Each line from the one containing "Select horse name" through the last line of the records below is to be repeated as written, with nothing added.
Data for the task below:
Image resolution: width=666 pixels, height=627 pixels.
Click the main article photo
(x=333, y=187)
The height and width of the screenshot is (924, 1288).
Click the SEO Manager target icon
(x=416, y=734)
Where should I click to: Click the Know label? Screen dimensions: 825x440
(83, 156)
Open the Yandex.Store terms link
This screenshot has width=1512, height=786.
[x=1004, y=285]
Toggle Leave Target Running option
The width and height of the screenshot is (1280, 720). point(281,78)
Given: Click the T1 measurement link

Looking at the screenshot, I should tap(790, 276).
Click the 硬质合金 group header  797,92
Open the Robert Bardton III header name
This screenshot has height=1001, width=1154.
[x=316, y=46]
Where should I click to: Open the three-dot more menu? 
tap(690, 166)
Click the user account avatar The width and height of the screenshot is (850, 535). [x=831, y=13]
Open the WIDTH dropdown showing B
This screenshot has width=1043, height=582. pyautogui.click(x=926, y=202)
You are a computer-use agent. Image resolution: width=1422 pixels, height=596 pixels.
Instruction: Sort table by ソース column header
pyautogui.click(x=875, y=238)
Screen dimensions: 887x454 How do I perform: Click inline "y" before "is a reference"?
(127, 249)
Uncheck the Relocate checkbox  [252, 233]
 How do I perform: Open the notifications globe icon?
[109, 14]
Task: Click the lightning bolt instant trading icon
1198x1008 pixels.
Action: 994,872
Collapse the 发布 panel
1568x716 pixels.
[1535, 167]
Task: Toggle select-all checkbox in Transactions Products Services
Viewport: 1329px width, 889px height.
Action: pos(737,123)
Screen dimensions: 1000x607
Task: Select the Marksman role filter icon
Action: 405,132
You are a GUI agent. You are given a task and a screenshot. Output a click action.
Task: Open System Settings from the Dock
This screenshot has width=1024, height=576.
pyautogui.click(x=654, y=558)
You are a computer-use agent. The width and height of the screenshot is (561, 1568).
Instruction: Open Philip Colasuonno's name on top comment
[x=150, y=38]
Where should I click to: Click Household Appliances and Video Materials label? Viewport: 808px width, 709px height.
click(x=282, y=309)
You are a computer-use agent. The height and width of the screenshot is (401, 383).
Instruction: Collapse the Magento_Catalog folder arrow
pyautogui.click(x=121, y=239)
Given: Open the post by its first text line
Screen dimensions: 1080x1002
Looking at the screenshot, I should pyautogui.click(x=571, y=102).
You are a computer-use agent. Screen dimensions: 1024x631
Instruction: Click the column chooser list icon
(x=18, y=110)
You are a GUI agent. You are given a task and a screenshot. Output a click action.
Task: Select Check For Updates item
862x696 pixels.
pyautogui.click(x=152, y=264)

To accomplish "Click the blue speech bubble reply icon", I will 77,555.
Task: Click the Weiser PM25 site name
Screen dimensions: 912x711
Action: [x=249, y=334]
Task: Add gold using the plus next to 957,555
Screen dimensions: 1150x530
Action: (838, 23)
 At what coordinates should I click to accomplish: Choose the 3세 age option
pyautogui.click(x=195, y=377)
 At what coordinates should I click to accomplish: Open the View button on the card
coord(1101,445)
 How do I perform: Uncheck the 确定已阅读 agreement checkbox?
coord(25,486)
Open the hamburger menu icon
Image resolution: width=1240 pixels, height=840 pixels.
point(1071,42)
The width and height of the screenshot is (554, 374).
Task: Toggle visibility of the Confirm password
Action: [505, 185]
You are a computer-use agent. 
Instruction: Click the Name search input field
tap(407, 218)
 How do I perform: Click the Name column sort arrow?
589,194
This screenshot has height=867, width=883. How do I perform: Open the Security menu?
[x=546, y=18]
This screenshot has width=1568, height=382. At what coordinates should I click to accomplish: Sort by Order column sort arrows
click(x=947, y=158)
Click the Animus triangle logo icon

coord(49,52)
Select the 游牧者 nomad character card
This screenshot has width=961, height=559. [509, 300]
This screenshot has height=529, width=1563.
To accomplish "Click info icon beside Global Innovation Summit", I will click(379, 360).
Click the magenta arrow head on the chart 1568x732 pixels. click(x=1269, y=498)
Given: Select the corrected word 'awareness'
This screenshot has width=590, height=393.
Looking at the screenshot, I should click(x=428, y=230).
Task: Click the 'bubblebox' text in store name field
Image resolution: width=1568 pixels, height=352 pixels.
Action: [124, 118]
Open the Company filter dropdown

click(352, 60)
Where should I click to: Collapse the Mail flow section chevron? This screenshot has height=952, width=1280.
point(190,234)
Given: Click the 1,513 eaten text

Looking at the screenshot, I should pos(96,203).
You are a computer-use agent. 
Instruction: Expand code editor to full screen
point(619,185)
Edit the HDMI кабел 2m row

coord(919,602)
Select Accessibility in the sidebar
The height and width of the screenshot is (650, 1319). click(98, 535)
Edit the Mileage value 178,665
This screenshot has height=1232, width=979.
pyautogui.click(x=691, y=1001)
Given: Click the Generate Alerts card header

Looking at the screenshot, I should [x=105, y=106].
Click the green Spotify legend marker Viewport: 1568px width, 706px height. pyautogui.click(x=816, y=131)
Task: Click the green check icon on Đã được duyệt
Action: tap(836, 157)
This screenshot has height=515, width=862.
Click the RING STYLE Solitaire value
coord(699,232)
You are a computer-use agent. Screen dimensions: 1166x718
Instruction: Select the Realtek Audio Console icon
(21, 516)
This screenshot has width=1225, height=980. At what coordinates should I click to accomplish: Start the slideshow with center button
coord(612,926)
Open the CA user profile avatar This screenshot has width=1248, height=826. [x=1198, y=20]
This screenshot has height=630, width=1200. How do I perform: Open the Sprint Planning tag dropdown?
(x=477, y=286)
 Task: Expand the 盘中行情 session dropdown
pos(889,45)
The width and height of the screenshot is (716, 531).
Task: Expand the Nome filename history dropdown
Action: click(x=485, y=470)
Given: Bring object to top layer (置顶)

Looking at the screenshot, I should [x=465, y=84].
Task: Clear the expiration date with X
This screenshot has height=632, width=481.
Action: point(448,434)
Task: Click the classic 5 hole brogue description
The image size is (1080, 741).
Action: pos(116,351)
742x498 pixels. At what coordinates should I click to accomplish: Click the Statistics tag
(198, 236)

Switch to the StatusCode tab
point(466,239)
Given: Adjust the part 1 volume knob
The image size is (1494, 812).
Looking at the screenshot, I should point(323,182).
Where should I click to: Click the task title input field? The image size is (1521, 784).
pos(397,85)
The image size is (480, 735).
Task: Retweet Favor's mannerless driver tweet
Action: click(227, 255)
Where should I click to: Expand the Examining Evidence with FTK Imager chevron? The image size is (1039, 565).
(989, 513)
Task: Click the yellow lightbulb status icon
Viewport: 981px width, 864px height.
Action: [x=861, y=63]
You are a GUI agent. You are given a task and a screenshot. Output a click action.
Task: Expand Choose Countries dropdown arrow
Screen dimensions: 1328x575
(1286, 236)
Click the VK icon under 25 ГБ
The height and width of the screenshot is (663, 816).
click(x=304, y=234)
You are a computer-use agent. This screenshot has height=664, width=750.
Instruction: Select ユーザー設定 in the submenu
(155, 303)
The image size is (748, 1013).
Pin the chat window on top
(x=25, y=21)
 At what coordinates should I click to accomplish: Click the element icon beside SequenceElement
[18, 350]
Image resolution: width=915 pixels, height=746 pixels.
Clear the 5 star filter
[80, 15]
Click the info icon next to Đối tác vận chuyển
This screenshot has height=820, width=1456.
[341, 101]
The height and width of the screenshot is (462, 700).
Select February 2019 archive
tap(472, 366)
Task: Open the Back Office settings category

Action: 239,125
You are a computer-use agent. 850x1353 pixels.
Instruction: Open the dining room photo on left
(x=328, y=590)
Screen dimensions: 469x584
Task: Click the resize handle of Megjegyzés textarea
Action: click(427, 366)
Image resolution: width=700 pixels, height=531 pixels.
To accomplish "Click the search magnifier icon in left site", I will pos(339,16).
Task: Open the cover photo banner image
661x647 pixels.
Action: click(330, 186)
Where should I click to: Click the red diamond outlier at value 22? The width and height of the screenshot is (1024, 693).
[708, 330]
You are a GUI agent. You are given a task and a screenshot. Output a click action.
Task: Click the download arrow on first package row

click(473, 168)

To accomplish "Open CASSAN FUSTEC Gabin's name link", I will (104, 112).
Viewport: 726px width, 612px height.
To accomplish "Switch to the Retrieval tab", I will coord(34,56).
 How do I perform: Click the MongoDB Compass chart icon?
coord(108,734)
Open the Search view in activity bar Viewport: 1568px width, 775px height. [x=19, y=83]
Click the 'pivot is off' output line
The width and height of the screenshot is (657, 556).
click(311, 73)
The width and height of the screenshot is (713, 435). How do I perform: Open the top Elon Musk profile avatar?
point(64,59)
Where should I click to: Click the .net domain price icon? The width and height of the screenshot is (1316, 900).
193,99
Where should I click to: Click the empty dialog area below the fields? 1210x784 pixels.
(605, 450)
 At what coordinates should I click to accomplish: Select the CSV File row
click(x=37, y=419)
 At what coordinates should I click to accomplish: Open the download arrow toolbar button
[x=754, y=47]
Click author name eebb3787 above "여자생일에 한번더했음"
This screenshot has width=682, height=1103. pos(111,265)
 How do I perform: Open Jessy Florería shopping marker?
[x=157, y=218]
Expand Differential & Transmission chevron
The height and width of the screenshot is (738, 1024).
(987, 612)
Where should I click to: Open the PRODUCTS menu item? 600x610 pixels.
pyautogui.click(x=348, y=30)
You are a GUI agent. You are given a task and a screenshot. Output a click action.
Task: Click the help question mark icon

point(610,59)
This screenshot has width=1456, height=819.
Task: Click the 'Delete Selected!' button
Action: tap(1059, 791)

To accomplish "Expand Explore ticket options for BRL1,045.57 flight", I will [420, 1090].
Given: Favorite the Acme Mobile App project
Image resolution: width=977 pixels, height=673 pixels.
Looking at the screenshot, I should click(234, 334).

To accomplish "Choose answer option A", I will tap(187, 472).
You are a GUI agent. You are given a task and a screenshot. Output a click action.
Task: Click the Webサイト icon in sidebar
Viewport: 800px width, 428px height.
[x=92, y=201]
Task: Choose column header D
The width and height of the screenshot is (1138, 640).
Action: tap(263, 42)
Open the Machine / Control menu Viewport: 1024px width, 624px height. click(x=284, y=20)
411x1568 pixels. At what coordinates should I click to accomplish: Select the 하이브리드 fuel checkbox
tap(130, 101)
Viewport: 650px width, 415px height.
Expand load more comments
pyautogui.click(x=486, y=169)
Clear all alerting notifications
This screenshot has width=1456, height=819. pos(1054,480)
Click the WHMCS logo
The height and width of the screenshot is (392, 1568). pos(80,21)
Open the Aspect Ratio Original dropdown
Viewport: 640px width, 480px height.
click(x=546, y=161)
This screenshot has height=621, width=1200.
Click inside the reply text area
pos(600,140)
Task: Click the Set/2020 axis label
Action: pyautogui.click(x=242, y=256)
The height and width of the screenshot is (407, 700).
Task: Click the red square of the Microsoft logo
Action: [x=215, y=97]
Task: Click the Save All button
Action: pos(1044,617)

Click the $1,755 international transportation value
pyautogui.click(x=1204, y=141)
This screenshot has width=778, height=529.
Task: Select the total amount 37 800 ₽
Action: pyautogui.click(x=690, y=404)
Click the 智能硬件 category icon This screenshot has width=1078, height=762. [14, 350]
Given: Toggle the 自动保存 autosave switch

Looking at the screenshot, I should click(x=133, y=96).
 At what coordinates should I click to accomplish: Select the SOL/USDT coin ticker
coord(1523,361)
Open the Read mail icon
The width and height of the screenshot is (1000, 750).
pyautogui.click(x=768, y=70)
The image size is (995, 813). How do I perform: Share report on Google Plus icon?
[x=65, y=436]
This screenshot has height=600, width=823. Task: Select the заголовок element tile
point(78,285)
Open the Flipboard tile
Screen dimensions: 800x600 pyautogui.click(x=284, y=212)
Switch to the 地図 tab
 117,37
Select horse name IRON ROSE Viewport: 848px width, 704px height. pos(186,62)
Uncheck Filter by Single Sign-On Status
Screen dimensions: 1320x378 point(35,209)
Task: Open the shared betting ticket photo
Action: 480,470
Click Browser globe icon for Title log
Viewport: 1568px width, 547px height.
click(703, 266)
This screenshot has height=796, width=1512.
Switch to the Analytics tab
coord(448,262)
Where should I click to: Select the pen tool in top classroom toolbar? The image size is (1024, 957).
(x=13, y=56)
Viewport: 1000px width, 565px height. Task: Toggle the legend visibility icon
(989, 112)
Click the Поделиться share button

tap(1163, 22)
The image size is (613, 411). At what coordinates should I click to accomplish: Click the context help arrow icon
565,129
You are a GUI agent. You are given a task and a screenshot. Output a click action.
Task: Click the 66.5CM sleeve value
End of Data for the task.
- **Answer section**
Select horse name IRON ROSE Viewport: 848px width, 704px height. pos(186,62)
Uncheck Filter by Single Sign-On Status
Screen dimensions: 1320x378 point(35,209)
Task: Open the shared betting ticket photo
Action: 480,470
Click Browser globe icon for Title log
Viewport: 1568px width, 547px height.
click(703, 266)
This screenshot has height=796, width=1512.
Switch to the Analytics tab
coord(448,262)
Where should I click to: Select the pen tool in top classroom toolbar? The image size is (1024, 957).
(x=13, y=56)
Viewport: 1000px width, 565px height. Task: Toggle the legend visibility icon
(989, 112)
Click the Поделиться share button

tap(1163, 22)
The image size is (613, 411). At what coordinates should I click to accomplish: Click the context help arrow icon
565,129
You are a GUI agent. You are given a task and a screenshot. Output a click action.
Task: Click the 66.5CM sleeve value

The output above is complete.